さかんに火山活動を続ける阿蘇山。広い意味では外輪山や火口原をも含めた呼び名ですが、阿蘇五岳を中心にした東西にのびる連山を呼ぶことも多いのです。上の写真は、左から杵島岳、烏帽子岳、中岳、高岳、そして根子岳の阿蘇五岳。現在活発な噴火活動をしているのは中岳の第一火口なのです。
今回の噴火で中岳第一火口や登山口だけでなく、阿蘇山上ターミナルに近づくこともできなくなりましたが、噴火前は火口の近くで見学ができるようになっていました。その近く、火口西から登山道が始まっています。
駐車場には噴火した時の避難シェルターもありました。頑丈に作られているシェルターで、それほど火山噴火はすさまじいのでしょうね。中岳第一火口からおよそ2kmの範囲では、噴火にともなって弾道を描いて飛散する大きな噴石や火砕流に十分警戒しなくてはなりません。
「阿蘇火山火口規制情報」http://www.aso.ne.jp/~volcano/
登山口から平坦な砂千里に木道が一直線に延びています。一直の木道は初めて体験します。ここは中岳火口の南東部に位置する古い火口跡で、植物がほとんどなく、荒々しい岩肌と火山灰で黒っぽい砂浜が広がります。まるで、どこか遠い星にでも来たような印象です。
途中に火山の注意を促す標識とともに登山地図がありました。この砂千里を回り込むように少しずつ登っていきます。
稜線に出るために急登を登る
目の前に大きな壁がやってきました。標高差は200mほどでしょうか。この急登を登って中岳への稜線に出るわけです。とはいえ「山登り」という感じの場所はここだけです。

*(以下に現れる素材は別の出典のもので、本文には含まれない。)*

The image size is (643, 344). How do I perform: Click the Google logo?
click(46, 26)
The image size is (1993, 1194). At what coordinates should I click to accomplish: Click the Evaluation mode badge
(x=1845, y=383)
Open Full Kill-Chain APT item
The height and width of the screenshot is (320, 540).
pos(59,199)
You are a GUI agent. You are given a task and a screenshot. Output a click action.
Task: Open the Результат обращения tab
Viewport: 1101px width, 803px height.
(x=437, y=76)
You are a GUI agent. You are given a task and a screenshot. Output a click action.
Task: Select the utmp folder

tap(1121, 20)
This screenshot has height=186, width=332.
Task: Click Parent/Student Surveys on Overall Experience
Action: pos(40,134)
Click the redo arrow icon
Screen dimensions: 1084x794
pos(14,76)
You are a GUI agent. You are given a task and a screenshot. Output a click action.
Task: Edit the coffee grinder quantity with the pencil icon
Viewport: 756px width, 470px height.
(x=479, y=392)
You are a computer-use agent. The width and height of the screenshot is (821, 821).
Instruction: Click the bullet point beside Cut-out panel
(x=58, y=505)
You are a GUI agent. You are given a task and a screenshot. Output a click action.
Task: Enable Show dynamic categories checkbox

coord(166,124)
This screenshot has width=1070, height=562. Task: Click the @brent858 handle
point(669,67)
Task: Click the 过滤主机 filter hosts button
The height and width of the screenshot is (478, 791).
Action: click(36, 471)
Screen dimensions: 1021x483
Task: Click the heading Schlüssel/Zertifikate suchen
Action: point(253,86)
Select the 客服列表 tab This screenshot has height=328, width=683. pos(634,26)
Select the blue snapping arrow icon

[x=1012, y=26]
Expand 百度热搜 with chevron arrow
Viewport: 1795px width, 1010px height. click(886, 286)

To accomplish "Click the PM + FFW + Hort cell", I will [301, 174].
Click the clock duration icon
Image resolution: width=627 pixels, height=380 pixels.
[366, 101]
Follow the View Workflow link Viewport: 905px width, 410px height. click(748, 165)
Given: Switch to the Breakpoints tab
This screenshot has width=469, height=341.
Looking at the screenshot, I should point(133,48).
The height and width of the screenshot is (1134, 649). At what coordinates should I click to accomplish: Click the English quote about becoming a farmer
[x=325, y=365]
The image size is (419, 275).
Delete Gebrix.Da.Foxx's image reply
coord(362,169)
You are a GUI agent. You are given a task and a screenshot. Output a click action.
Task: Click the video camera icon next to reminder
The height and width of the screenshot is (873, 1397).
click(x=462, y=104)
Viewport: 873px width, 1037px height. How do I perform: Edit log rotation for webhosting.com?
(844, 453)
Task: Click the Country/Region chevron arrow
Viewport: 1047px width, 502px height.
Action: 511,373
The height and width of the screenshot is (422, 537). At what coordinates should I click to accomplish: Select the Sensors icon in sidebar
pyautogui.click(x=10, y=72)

急登の途中に振り返るとこんな具合。歩いてきた砂千里の向こうには烏帽子岳でしょうか、見えていますね。
急登を登ること30分ほどで、ようやく稜線にたどり着きました。標高1,400mは超えています。上の写真、最高地点の高岳、そしてその向こうに急峻な根子岳が見えています。
中岳から高岳へ 噴火口を臨む
中岳への稜線を歩いていると左下に噴煙を上げる中岳の第一火口がよく見えました。ここが10月20日に大きく噴火をしたわけですが、この第一火口を囲むように七つの火口跡があり、南北に(写真では左から右上に)人の耳に似た形で東西400m、南北1,100mにわたり広がっているといいます。
まずは1,506mの中岳の頂上に到着。西側すべてを見晴らす場所です。登山した後に噴煙を上げる中岳火口近くの見学広場に行ったのですが、火口の底までのぞき込むことはできません。中岳への稜線からの眺めのほうが良いだけに、もし噴火の現場に立ち会っていたらどれだけ恐ろしいことか。
阿蘇の最高峰 高岳へ
そして反対方向に目を向けると、なだらかな坂の向こうに高岳が見えています。この日は天気が下り坂で、東の方向から雲が近づいて時おり山頂部分が雲に隠れるようになってきました。早いうちに山頂に行きましょう。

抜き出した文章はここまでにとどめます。